__Pasaje citado__:
____

El don del Consolador está directamente relacionado con la muerte de Jesús. Nunca pensé que el Espíritu Santo podría ser algo para celebrar durante la Pascua, pero veo que el don del Espíritu Santo es un gran regalo que podemos celebrar en la Pascua.
El Espíritu Santo es Dios viviendo en nosotros. Es Su presencia en nuestra vida y está a nuestra disposición porque Jesús estuvo dispuesto a dar Su vida para que lo recibiéramos. El Espíritu Santo va más allá de la salvación (que ya de por sí es el don más asombroso, increíble y rebosante de amor que podríamos recibir), y nos asegura una eternidad con Dios, nos conecta con el Espíritu y la presencia de Dios todos los días.

____

__Datos registrados__:
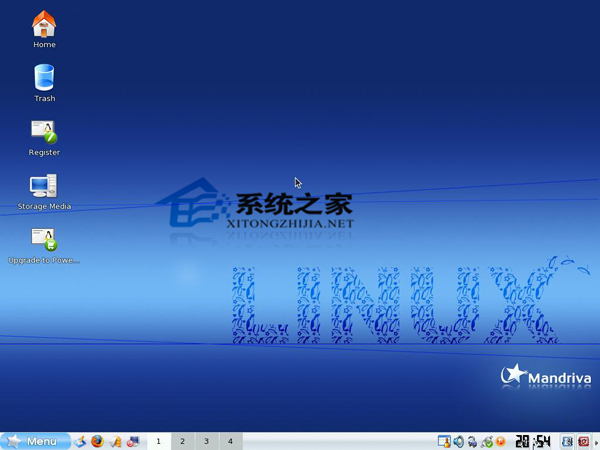
Task: Click the orange update notifier tray icon
Action: tap(500, 441)
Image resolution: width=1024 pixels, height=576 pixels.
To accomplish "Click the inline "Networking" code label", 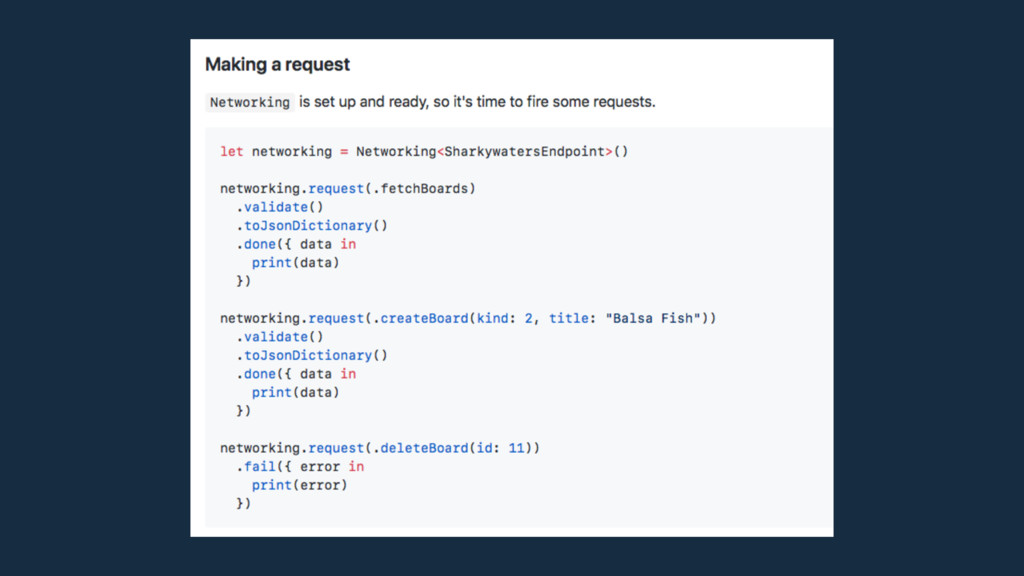I will [250, 102].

____

__Completa lo siguiente__:
A) Indica si cada afirmación coincide con el pasaje citado. Responde sí o no y cita las palabras exactas del pasaje que lo deciden.
(i) El don del Consolador está directamente relacionado con la muerte de Jesús.
(ii) El Espíritu Santo nos conecta con la presencia de Dios solo en Pascua.
(iii) Quien escribe siempre consideró el Espíritu Santo algo para celebrar en la Pascua.
B) Contesta brevemente estas preguntas sobre el pasaje citado.
(i) ¿Con qué está directamente relacionado el don del Consolador?
(ii) ¿Qué es el Espíritu Santo, según la primera oración del segundo párrafo?
(iii) ¿Qué estuvo dispuesto a hacer Jesús para que recibiéramos el Espíritu Santo?
C) Copia al pie de la letra el fragmento del pasaje citado que comienza en "El don del Consolador" y termina en "en la Pascua.".

__Respuestas escritas__:
A)
(i) Sí: "El don del Consolador está directamente relacionado con la muerte de Jesús."
(ii) No: "nos conecta con el Espíritu y la presencia de Dios todos los días."
(iii) No: "Nunca pensé que el Espíritu Santo podría ser algo para celebrar durante la Pascua"

B)
(i) Con la muerte de Jesús.
(ii) Es Dios viviendo en nosotros.
(iii) Estuvo dispuesto a dar Su vida.

C)
El don del Consolador está directamente relacionado con la muerte de Jesús. Nunca pensé que el Espíritu Santo podría ser algo para celebrar durante la Pascua, pero veo que el don del Espíritu Santo es un gran regalo que podemos celebrar en la Pascua.